# DOCUMENT TEXT
※ ※ ※

Needless to say, she has been quite thrilled that he is around more and more now. Except for the part where he took her spot in the bed. You see, my beloved cat is a tiny bit territorial. She had her very own pillow that she slept on every night. It also happened to be my tempurpedic pillow but the comfort of my neck is not nearly important as hers. She would literally come to bed every night with me and get cozy on her pillow. If I stayed up a little later to read in bed, she would stretch her little paws out and tap me on the cheek which I took as a demand to shut off the light so she could get her beauty sleep. I wish I was kidding.

For the Motherland.
We initially tried locking her out of the bedroom but she protested quite loudly and kept me up half of the night. Justin suggested slowly moving the pillow to the end of the bed, and then eventually to the floor. In the animal training world this is known as "successive approximations" to "shape" her behavior. I know this shit. The next night I moved the pillow down the bed a foot or so. And she slept ON MY CHEST. No one puts JMEOWW on the floor. 

I photographed this failure to send to him, which led to one of my favorite conversations of all time:

me: She looks like Stalin in that picture.
him: She does.
me: I wonder if there's any relation.
him:....to?
me: STALIN. Both socipaths. Murderers. Russian. So much in common.
him: She's probably a marxist.
me: Most likely.

Over the course of the past few weeks she has gotten much better at sleeping like a normal animal either on the floor or between us in bed like a human child. There is the occasional night where she sits on Justin's chest and stares at him in order to assert her dominance. Or to seduce him. It's hard to tell the difference with her. 
She can't seem to keep her legs closed.

Tuesday, July 17, 2012

Music: Daughter

I prefer my music to have feelings, so that when I need something to validate my crazy feelings I know it is there. Sometimes these songs makes me want to throw my ipod out of my car window (if only it rolled down...). Other times they makes me smile because I feel so alive with emotion. Once, I made my BFF a mixtape that she decided to name, "Suicidal Lesbian." I listened back on the playlist and thought, holy shit she was SO right. This can't be healthy.

This song is no exception and was a track that I clinged to with all of my might earlier this year. I know many of you have felt the same sentiment as this song is singing out and jesus if it isn't some of the worst emotional pain you will ever go through. 



Daughter is a folk duo from London and I found this track on itunes for free last year (I've found some of my favorite songs that way!). There isn't too much information on the interwebs about them but from the raw lyrics to her delicate and haunting voice, Daughter totally nails it. I can't even write more about it without getting all weird and emotional. That right there is powerful music that you should listen to when your feelings have no words.

※ ※ ※

# THINGS TO DO
A. Reproduce everything in the blog post from "I photographed this" down to "much in common.".
B. Write what comes next in the blog post, beginning after its final sentence.
The data below comes from a separate, unrelated source.

Item-finding records:
※ ※ ※

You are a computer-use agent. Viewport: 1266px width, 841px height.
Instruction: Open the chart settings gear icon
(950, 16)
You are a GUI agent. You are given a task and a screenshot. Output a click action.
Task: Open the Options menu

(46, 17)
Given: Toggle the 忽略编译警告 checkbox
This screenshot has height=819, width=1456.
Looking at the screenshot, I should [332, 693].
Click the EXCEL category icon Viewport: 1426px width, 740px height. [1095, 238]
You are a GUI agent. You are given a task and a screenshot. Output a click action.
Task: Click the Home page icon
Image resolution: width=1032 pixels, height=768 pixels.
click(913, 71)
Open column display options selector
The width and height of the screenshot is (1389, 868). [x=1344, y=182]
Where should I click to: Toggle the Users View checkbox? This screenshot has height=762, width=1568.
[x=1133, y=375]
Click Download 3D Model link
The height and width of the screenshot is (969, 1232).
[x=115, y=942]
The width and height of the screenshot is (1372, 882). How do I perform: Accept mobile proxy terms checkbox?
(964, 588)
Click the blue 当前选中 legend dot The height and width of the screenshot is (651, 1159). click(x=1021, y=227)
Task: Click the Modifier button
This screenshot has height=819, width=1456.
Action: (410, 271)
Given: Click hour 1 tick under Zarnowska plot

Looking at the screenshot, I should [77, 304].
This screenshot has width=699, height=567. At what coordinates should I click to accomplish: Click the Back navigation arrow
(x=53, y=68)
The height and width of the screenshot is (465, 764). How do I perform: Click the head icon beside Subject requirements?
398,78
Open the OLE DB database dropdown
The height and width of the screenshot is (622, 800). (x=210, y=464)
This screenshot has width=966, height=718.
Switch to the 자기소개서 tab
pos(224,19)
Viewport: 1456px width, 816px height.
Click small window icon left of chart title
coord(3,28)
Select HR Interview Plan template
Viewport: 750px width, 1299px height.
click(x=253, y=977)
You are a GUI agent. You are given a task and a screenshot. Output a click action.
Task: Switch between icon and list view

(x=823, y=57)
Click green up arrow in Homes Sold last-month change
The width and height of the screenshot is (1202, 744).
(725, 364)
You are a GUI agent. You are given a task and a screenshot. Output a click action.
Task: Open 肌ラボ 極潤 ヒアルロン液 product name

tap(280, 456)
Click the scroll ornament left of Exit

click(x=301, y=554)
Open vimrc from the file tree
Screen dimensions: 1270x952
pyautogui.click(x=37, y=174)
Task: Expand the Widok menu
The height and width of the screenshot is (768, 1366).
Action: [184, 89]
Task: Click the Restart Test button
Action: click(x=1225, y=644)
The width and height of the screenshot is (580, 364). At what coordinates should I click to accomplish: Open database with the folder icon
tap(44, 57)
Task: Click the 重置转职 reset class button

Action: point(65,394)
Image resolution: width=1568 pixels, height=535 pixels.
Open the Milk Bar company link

※ ※ ※

# ANSWERS IN ORDER
A.
I photographed this failure to send to him, which led to one of my favorite conversations of all time:

me: She looks like Stalin in that picture.
him: She does.
me: I wonder if there's any relation.
him:....to?
me: STALIN. Both socipaths. Murderers. Russian. So much in common.

B.
All melodramatics aside, what are YOU listening too? What should I be listening to? Something a little more cheery, perhaps? Excuse me while I wipe off my excessive black eyeliner, blow out these candles, and pump up some happy tunes.

Sunday, July 15, 2012

Bricks & Bottles

Justin's birthday was technically Thursday but as he found out, in my world birthdays last a week. Because when my special day comes along, we celebrate like it's Hanukkah. But with more than eight candles, obviously.

Happiness is VIP parking for Volvos. Not only are we elite,
but also the safest drivers on the road mofos.
So Saturday we went to Legoland. Now why would two grown-ass adults choose to go to a place that is clearly designed for children? Because I had free tickets. Because folks, my loving lovable boyfriend is a geek that enjoys all sorts of geekery including LEGO and Star Wars. It's okay, he knows. And, not to be outgeeked, Legoland features a SeaLife Aquarium which I was totally pumped to visit because they have a new CLAWS exhibit of freakish crabs that I peed my pants over. There was geekery for both of us. 

Japanese spider crabs. AKA BIG ASS CRABS.
This is the bad guy, right?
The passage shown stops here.